* INFORMATION SUPPLIED:
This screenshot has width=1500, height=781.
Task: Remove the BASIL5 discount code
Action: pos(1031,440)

==

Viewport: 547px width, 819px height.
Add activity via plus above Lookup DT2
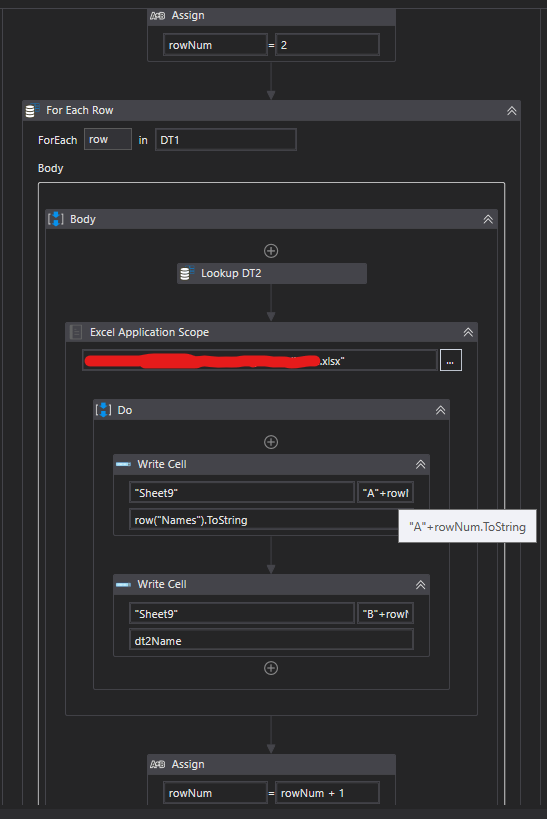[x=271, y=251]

---

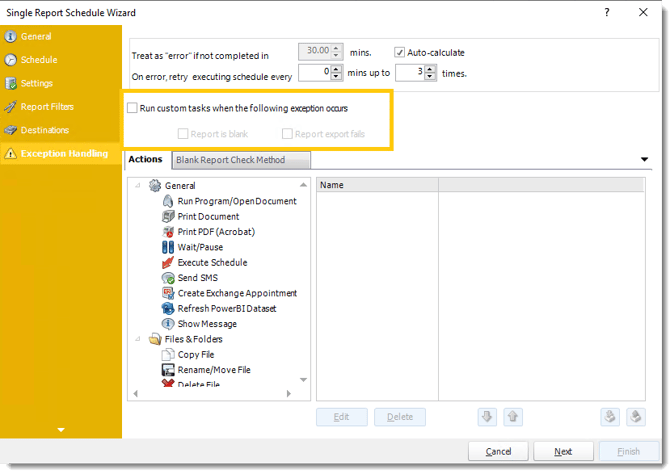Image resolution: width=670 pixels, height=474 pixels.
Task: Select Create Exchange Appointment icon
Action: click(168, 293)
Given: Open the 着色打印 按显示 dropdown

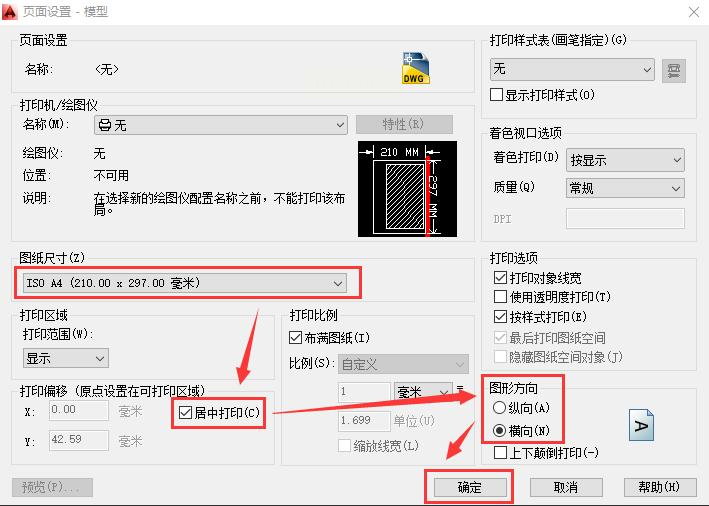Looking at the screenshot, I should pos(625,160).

* WHAT THE TASK ASKS:
Render the lines from the one containing "This screenshot has width=1500, height=781." through the one containing "Action: pos(1031,440)", both included, as a Markdown table with the columns Row and Line, numbering each row and leaving out blank lines.

* FINISHED ANSWER:
| Row | Line |
|---|---|
| 1 | This screenshot has width=1500, height=781. |
| 2 | Task: Remove the BASIL5 discount code |
| 3 | Action: pos(1031,440) |